Sanspareil, das Einmalige aus Kunst und Natur
"Alles traf ganz neu und gewaltig mein innerstes Wesen" (Ernst Moritz Arndt 1798).
"Bis ohngefähr eine Stunde von Bayreuth fährt man auf Chaussee, aber dann fängt ein Weg an, der, wo nicht schlechter, doch gewiss ebenso schlecht, als jener oberpfälzische ist. Bergauf, bergein, über steile Rangen, worauf man befürchtet, die Kutsche möchte ihr Gleichgewicht verlieren auf immerwährenden glatten Steinen, die den Pferden keinen sichern Tritt erlauben, und den Fahrenden ein unerträgliches Stoßen, zumal in einer Postkutsche, wie wir hatten, verursachen, und zwischen nackten Steinfeldern - währte uns diese Reise unglaublich lang. Desto süßer werden aber auch die Ergötzungen, denen man sehnlich entgegen eilt." Johann Michael Füssel, 1787.
Im Frühjahr 1744 besucht Wilhelmine von Bayreuth zum ersten Mal die alte Hohenzollernburg Zwernitz mit dem nahe gelegenen Hain. Sie ist begeistert von der romantischen Fels- und Buchenwaldkulisse und beschließt, die Burg für einen längeren Aufenthalt einzurichten. Am 17. April treffen aus dem Bayreuther Schloss die ersten Möbel ein. Bereits im Mai wird mit der Ausgestaltung des Hains begonnen. Fünf Jahre später kann Wilhelmine ihrem Bruder die Fertigstellung des Gartens melden. Sie lobt dabei die einzigartige Lage und die "geschmackvollen Bauten... Die Natur selbst war die Baumeisterin."
Zur "Einweihung" gibt der Wonseeser Magister und Pfarrer Markus Friedrich Hedenus ein schmales Büchlein heraus: "Sanspareil entschattet", die erste Schilderung des Gartens.
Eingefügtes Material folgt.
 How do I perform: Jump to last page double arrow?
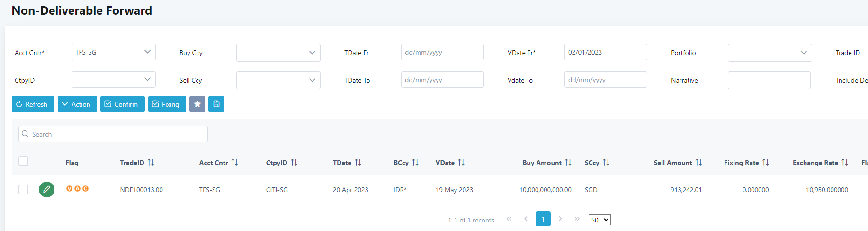pos(577,219)
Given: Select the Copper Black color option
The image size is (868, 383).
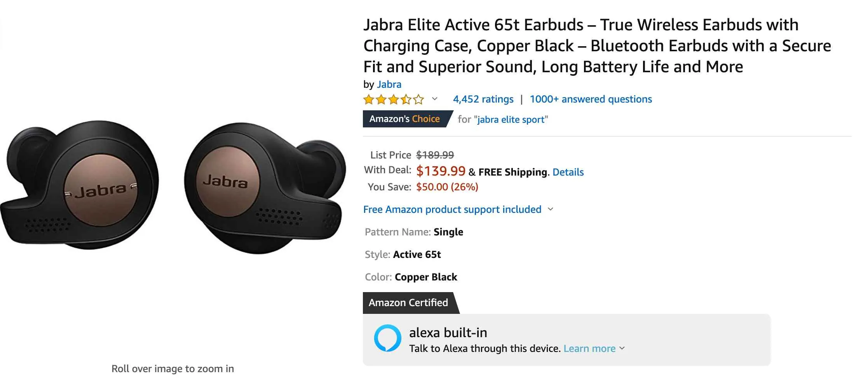Looking at the screenshot, I should point(425,277).
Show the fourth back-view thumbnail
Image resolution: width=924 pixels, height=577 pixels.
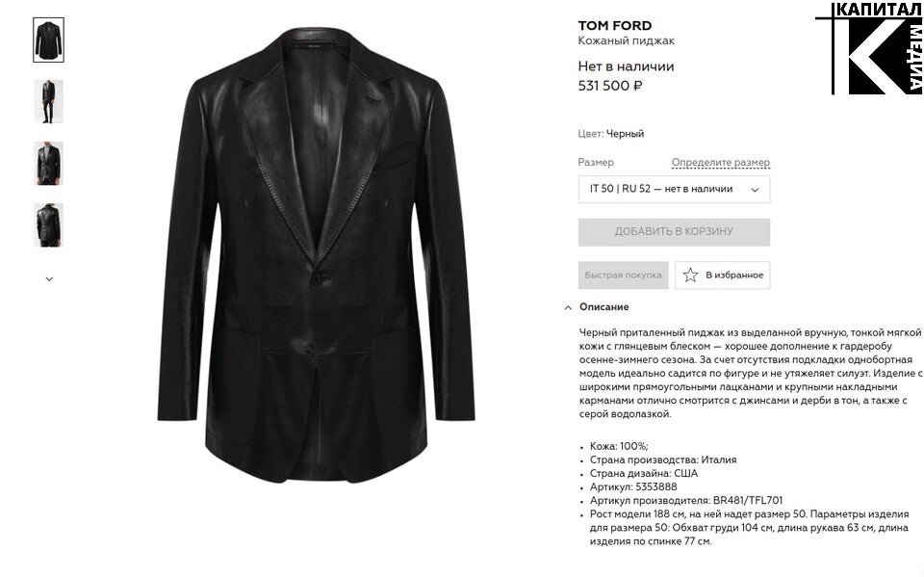48,225
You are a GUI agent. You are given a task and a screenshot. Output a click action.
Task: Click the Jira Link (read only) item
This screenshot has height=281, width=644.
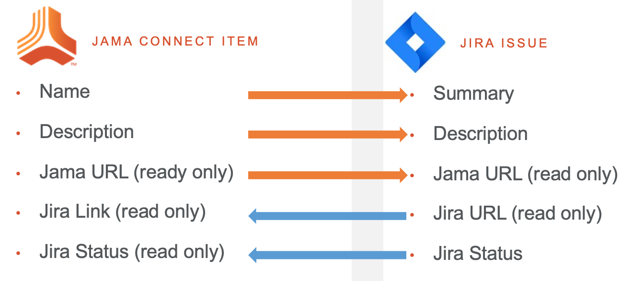[123, 212]
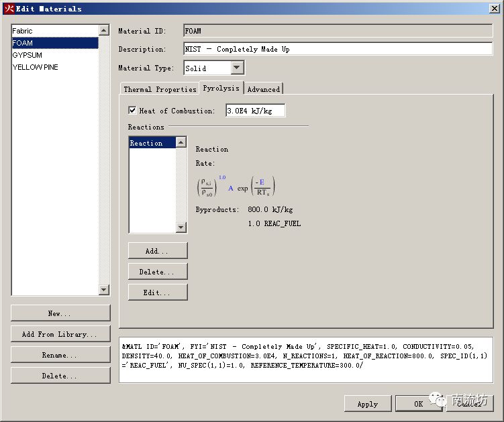Select GYPSUM in the materials list

27,55
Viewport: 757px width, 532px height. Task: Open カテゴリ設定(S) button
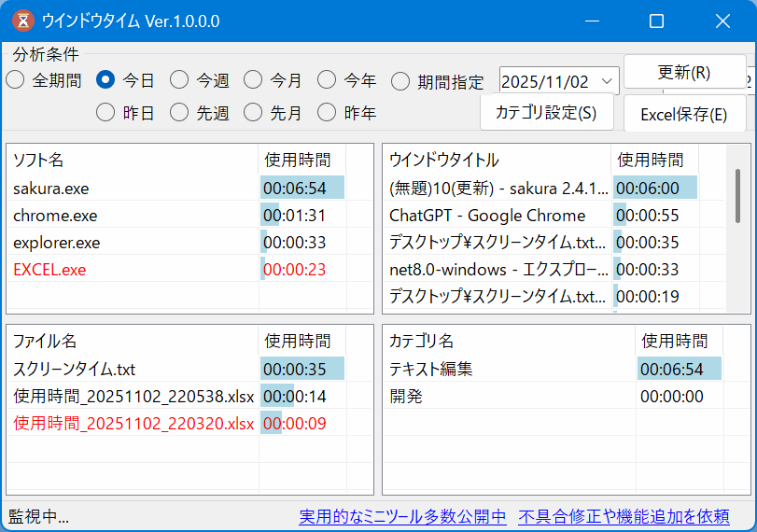click(546, 113)
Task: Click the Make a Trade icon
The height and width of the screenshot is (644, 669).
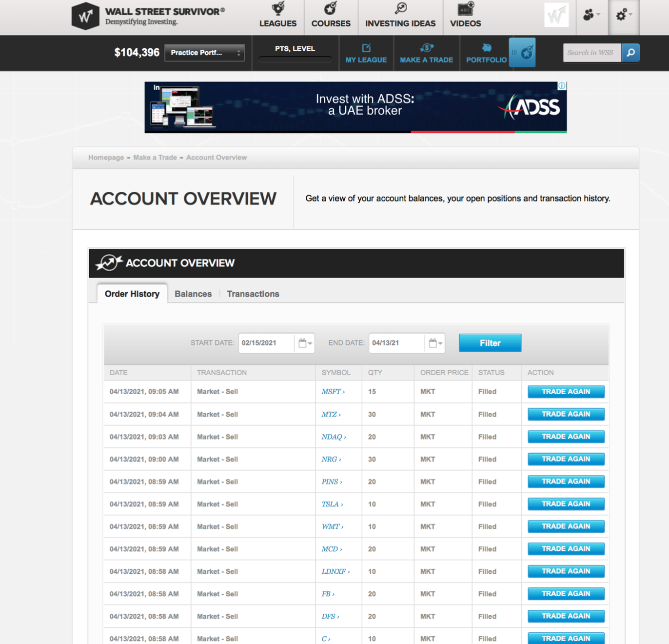Action: pos(426,48)
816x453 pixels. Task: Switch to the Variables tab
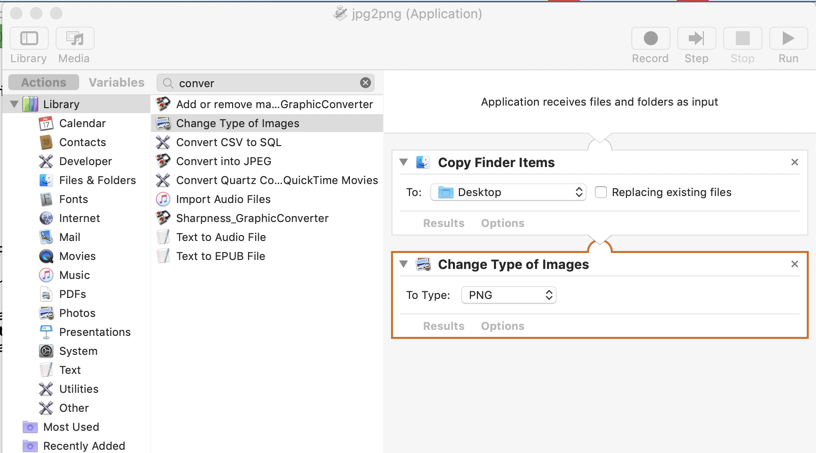click(116, 83)
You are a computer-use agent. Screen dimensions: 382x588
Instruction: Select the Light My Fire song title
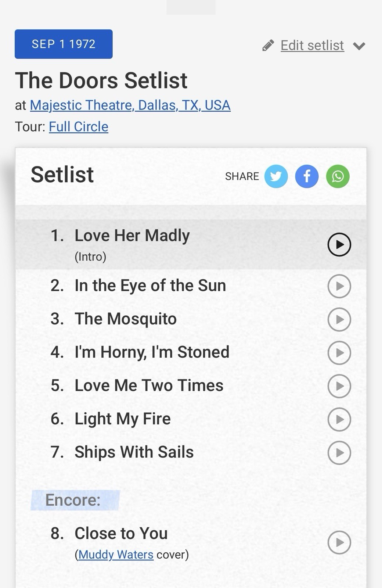(123, 419)
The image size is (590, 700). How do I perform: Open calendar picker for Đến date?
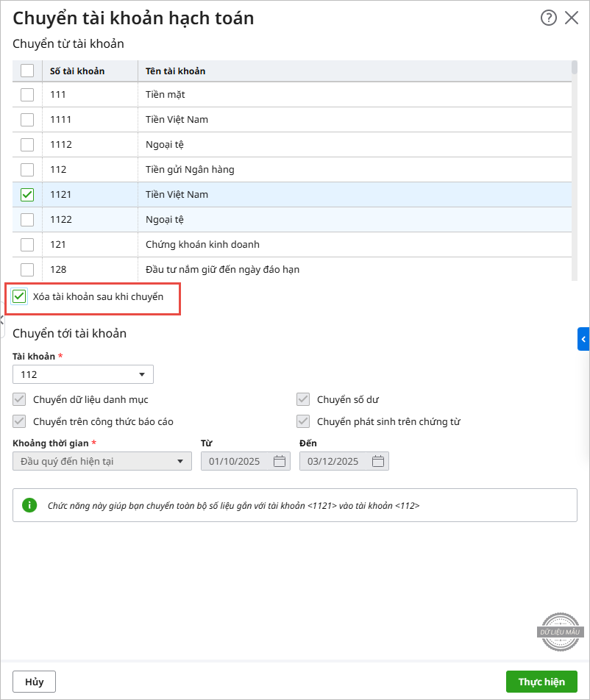click(x=378, y=462)
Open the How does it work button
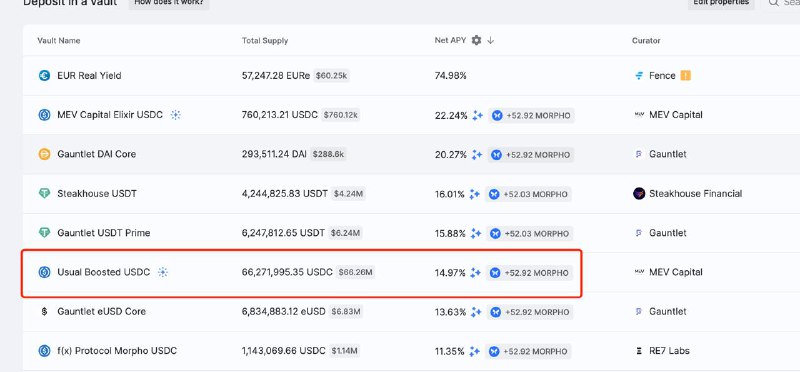 [x=169, y=3]
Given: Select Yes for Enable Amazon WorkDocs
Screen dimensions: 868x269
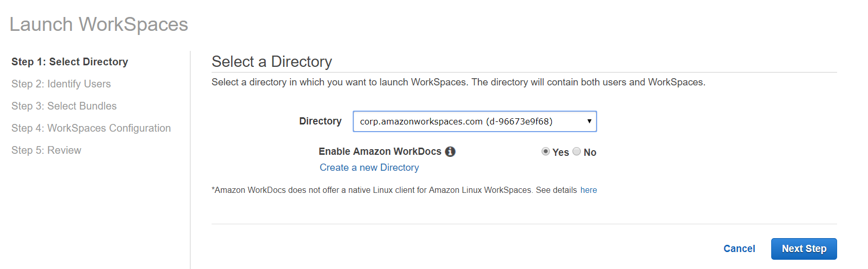Looking at the screenshot, I should (546, 151).
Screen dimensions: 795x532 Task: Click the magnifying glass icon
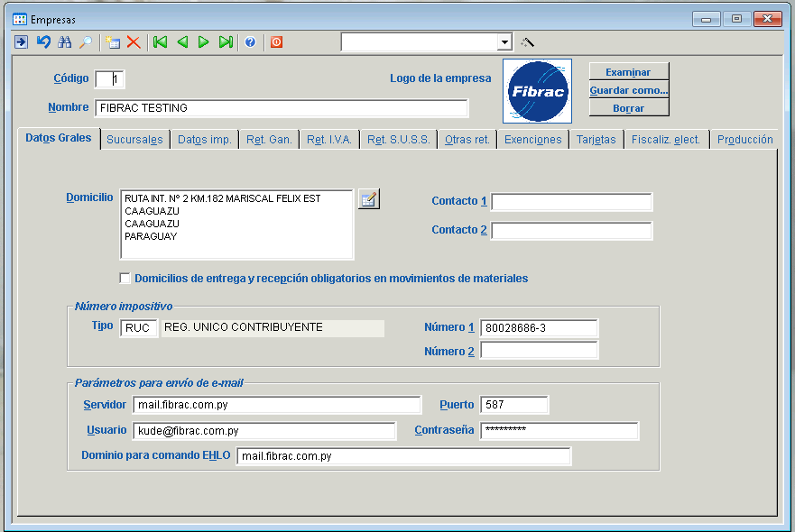pos(86,42)
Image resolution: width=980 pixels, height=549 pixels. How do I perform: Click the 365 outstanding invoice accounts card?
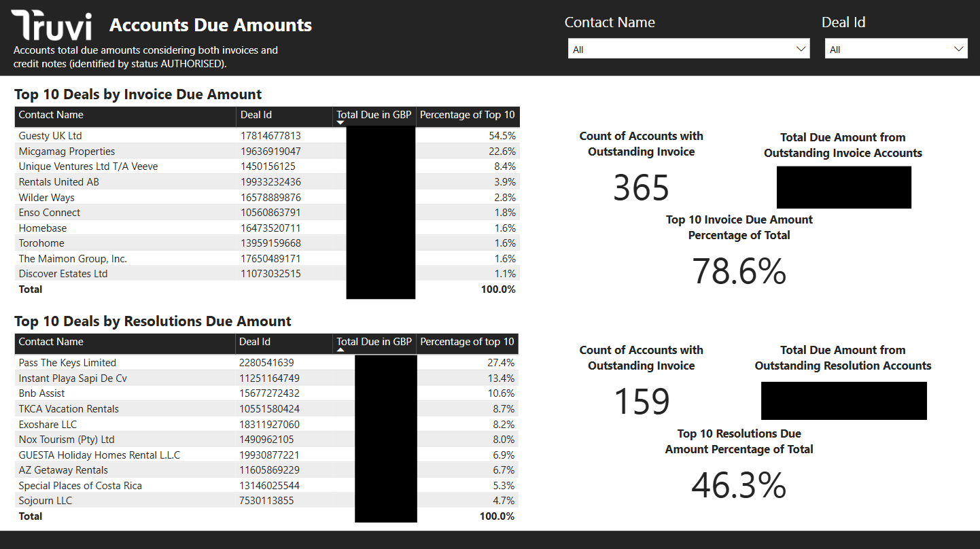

Hedenus verrät uns auch die literarische Vorlage, der die Namen der Grotten, Höhlen, Pavillons und Felsen entnommen sind: Fenelons "Fortsetzung des vierten Buchs der Odyssee von Homer oder die Abenteuer des Telemach" 1699, ein Versroman in 18 Büchern, in dem vor dem Hintergrund der griechischen Mythologie das Ideal eines gerechten und weisen Königtums propagiert wird; ein Buch, das trotz seiner moralisierenden Tendenzen zu den meistgelesenen seiner Zeit gehörte.
Der Inhalt sei kurz wiedergegeben: Telemach macht sich auf die Suche nach seinem Vater Odysseus, von der Göttin Athene in Gestalt des Mentor begleitet. Sie werden durch einen Sturm auf die Insel der Kalypso verschlagen, wo Telemach von seinen Abenteuern erzählt. Kalypso verliebt sich leidenschaftlich in den jungen Helden, Telemach jedoch wendet sich der Nymphe Eucharis zu. Es ergeben sich Komplikationen und nur mit Mühe können Telemach und Mentor von der Insel fliehen. Nach weiteren Abenteuern kehren sie schließlich nach Ithaka zurück, wo Telemach seinen Vater Odysseus wieder findet.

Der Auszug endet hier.